**SHORT TASK 1:**
Rewrite the stretch of the records from the line containing "Given: Open more" through the end of the records, replacing "options" with "settings" and keeping everything else unchanged. Leave the pictures out of your answer.

**PROVIDED PASSAGE:**
------------------------------------------------------------

Because it is called in a phase of the optimization when there is no natural
scope of an object of this type. Which means that a new object needs to be
constructed, and that is not natural to me.
>
> > + */
> > +};
> >
> > /**
> > This handles SELECT with and without UNION
> > @@ -1953,8 +2022,7 @@ JOIN::optimize()
> >
> > /* Calculate how to do the join */
> > THD_STAGE_INFO(thd, stage_statistics);
> > - if (make_join_statistics(this, select_lex->leaf_tables, conds,&keyuse)
> ||
> > - thd->is_fatal_error)
> > + if (make_join_statistics(this, select_lex->leaf_tables,
> conds,&keyuse))
>
> The reason for the removable of the is_fatal_error check should be
> mentioned in the commit comments.
Yes, will do.
>
> > {
> > DBUG_PRINT("error",("Error: make_join_statistics() failed"));
> > DBUG_RETURN(1);
> > @@ -4625,9 +4693,10 @@ make_join_statistics(JOIN *join, TABLE_L
> > {
> > int error;
> > TABLE *table;
> > + THD * const thd= join->thd;
>
> Another case where I think it should be "*const"
>
> > TABLE_LIST *tables= tables_arg;
> > uint i,table_count,const_count,key;
> > - table_map found_const_table_map, all_table_map, found_ref, refs;
> > + table_map found_ref, refs;
> > TABLE **table_vector;
> > JOIN_TAB *stat,*stat_end,*s,**stat_ref;
> > Key_use *keyuse, *start_keyuse;
> > @@ -4636,25 +4705,33 @@ make_join_statistics(JOIN *join, TABLE_L
> > JOIN_TAB *stat_vector[MAX_TABLES+1];
> > DBUG_ENTER("make_join_statistics");
> >
> > + /*
> > + Conceptually, this initialization belongs immediately before the call
> > + to table_order.choose_table_order(), but due to the use of the error label,
> > + it must be placed before all 'goto error' statements.
> > + */
>
> Why?
Because th compiler protested...
>
> > + Optimize_table_order table_order(thd, join, NULL);
> > +
> > table_count=join->tables;
> > - stat= new (join->thd->mem_root) JOIN_TAB[table_count];
> > - stat_ref=(JOIN_TAB**) join->thd->alloc(sizeof(JOIN_TAB*)*MAX_TABLES);
> > - table_vector=(TABLE**)

------------------------------------------------------------

**RECORDS TO USE:**

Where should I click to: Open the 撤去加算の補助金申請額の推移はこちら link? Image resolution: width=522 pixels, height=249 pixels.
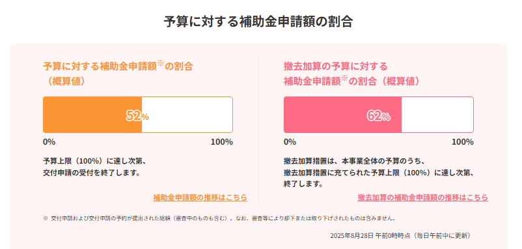tap(423, 198)
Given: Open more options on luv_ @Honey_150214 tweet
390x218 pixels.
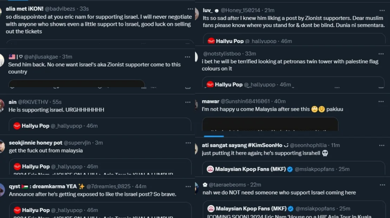Looking at the screenshot, I should (381, 10).
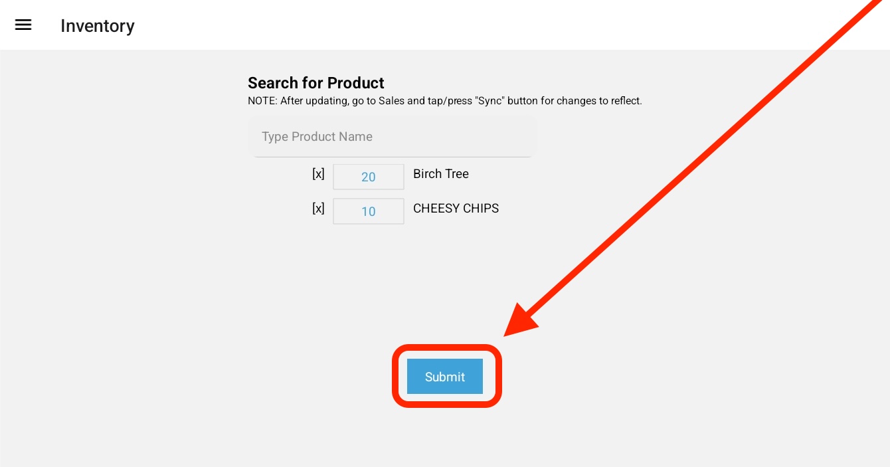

------------------------------------------------------------

**SHORT TASK 2:**
Copy the stretch of the code review discussion from "Because it is" through "natural to me." word for word.

**EXERCISE SOLUTION 1:**
Given: Open more settings on luv_ @Honey_150214 tweet
390x218 pixels.
Looking at the screenshot, I should (381, 10).

**EXERCISE SOLUTION 2:**
Because it is called in a phase of the optimization when there is no natural
scope of an object of this type. Which means that a new object needs to be
constructed, and that is not natural to me.